◆ TASK DIRECTIONS: Every line of the material must be written out again unchanged.
--- DATA RECORDS Enclosed Below ---
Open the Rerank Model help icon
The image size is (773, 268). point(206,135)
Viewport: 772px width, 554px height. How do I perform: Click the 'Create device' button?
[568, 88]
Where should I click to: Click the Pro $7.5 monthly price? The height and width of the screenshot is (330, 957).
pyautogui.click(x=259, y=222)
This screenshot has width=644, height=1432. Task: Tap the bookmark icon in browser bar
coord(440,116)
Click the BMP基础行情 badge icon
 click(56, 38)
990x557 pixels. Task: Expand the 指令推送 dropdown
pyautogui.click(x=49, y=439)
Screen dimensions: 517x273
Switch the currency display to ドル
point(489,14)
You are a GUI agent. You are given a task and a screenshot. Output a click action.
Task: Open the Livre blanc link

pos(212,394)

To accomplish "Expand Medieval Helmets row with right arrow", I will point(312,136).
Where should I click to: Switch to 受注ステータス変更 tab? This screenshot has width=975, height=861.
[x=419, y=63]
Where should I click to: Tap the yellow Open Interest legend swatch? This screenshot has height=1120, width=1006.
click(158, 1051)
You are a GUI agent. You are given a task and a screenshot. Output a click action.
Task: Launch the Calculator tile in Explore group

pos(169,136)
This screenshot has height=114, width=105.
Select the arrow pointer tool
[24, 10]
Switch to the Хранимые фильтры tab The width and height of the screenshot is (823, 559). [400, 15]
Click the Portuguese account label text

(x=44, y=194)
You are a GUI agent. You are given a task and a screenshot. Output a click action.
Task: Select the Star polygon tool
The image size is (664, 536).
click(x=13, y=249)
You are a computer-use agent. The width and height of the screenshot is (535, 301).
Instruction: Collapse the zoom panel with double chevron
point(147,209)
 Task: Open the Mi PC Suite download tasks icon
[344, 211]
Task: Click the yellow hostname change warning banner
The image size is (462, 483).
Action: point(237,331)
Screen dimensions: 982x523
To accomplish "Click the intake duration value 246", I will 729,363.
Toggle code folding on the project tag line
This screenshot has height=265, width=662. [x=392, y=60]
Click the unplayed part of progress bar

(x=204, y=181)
--- End of Enclosed DATA RECORDS ---
◆ ANSWER TO THIS PROBLEM:
Open the Rerank Model help icon
The image size is (773, 268). point(206,135)
Viewport: 772px width, 554px height. How do I perform: Click the 'Create device' button?
[568, 88]
Where should I click to: Click the Pro $7.5 monthly price? The height and width of the screenshot is (330, 957).
pyautogui.click(x=259, y=222)
This screenshot has width=644, height=1432. Task: Tap the bookmark icon in browser bar
coord(440,116)
Click the BMP基础行情 badge icon
 click(56, 38)
990x557 pixels. Task: Expand the 指令推送 dropdown
pyautogui.click(x=49, y=439)
Screen dimensions: 517x273
Switch the currency display to ドル
point(489,14)
You are a GUI agent. You are given a task and a screenshot. Output a click action.
Task: Open the Livre blanc link

pos(212,394)

To accomplish "Expand Medieval Helmets row with right arrow", I will point(312,136).
Where should I click to: Switch to 受注ステータス変更 tab? This screenshot has width=975, height=861.
[x=419, y=63]
Where should I click to: Tap the yellow Open Interest legend swatch? This screenshot has height=1120, width=1006.
click(158, 1051)
You are a GUI agent. You are given a task and a screenshot. Output a click action.
Task: Launch the Calculator tile in Explore group

pos(169,136)
This screenshot has height=114, width=105.
Select the arrow pointer tool
[24, 10]
Switch to the Хранимые фильтры tab The width and height of the screenshot is (823, 559). [400, 15]
Click the Portuguese account label text

(x=44, y=194)
You are a GUI agent. You are given a task and a screenshot. Output a click action.
Task: Select the Star polygon tool
The image size is (664, 536).
click(x=13, y=249)
You are a computer-use agent. The width and height of the screenshot is (535, 301).
Instruction: Collapse the zoom panel with double chevron
point(147,209)
 Task: Open the Mi PC Suite download tasks icon
[344, 211]
Task: Click the yellow hostname change warning banner
The image size is (462, 483).
Action: point(237,331)
Screen dimensions: 982x523
To accomplish "Click the intake duration value 246", I will 729,363.
Toggle code folding on the project tag line
This screenshot has height=265, width=662. [x=392, y=60]
Click the unplayed part of progress bar

(x=204, y=181)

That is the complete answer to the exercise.